In 1982, the school was established in Athens, Georgia, as Akers Computerized Learning Centers. From 1983 to 1986, five more campuses were added, including a location in Dallas, Texas. In 1986, Interactive Learning Systems acquired Akers Computerized Learning Centers and Elmer Smith became president of ICT. More campuses were added in Houston, Texas and Kentucky. In 1996, the organization was renamed Interactive College of Technology and its main campus moved to Chamblee, Georgia. In 2021, ICT filed federal racketeering charges against Minerva Capital Management for allegedly stealing proprietary information and money from the school. Minerva Capital had initially agreed to buy the schools for $44 million.

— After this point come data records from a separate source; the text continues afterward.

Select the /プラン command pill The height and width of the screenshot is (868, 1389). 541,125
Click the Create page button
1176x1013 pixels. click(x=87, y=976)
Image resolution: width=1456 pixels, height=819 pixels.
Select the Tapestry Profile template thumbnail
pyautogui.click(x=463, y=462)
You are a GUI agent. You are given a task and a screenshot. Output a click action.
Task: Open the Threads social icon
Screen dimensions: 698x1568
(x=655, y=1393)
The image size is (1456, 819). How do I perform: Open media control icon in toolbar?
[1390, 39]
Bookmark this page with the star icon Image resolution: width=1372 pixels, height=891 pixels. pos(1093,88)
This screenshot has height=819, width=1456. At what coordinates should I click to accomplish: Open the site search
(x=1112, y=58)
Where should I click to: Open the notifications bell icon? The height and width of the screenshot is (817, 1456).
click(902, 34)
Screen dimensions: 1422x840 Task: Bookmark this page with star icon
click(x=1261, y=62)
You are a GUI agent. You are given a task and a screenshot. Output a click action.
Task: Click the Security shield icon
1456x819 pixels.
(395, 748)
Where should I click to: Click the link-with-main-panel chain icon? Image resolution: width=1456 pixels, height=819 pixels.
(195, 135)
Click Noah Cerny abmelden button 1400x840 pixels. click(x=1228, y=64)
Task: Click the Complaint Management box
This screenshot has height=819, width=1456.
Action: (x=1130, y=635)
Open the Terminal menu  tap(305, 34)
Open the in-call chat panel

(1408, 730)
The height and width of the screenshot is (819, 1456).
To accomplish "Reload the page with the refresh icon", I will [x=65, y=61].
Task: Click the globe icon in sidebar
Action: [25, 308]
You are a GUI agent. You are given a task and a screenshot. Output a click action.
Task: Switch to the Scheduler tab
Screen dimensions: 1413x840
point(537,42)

ICT also announced a strategic relationship with National American University so that ICT students could complete bachelor's degrees at NAU. Elmer Smith has been ICT's only president.

==Offerings==
ICT offers courses in
- Accounting
- Bilingual administration
- Business information systems
- Business management
- Commercial refrigeration
- English as a second language (ESL)
- Human resource management
- HVAC
- Information technology
- Medical office administration
- Office technology

==Campuses==
- Chamblee, GA
- Gainesville, GA
- Morrow, GA
- Newport, KY
- Pasadena, TX
- North Houston, TX
- Southwest Houston, TX

==Accreditation==
ICT is nationally accredited by the Council on Occupational Education (COE).

==Student demographics==
According to the College Scorecard, the racial makeup of the school is 50 percent black, 20 percent white, 19 percent Hispanic, and 11 percent Asian. Seventy-nine percent of ICT's students take out federal loans.

==Student outcomes==
According to the College Scorecard, ICT-Chamblee has a 43 percent graduation rate. Median salary after attending ranges from $16,169 (AA in Accounting) to $40,283 (HVAC). Median total debt is between $7,187 and $9.962. Of those taking out student loans, two years after entering repayment, 38 percent were in forbearance, 20 percent were making progress, 17 percent were not making progress, 8 percent were delinquent, 6 percent defaulted, and 5 percent were in deferment.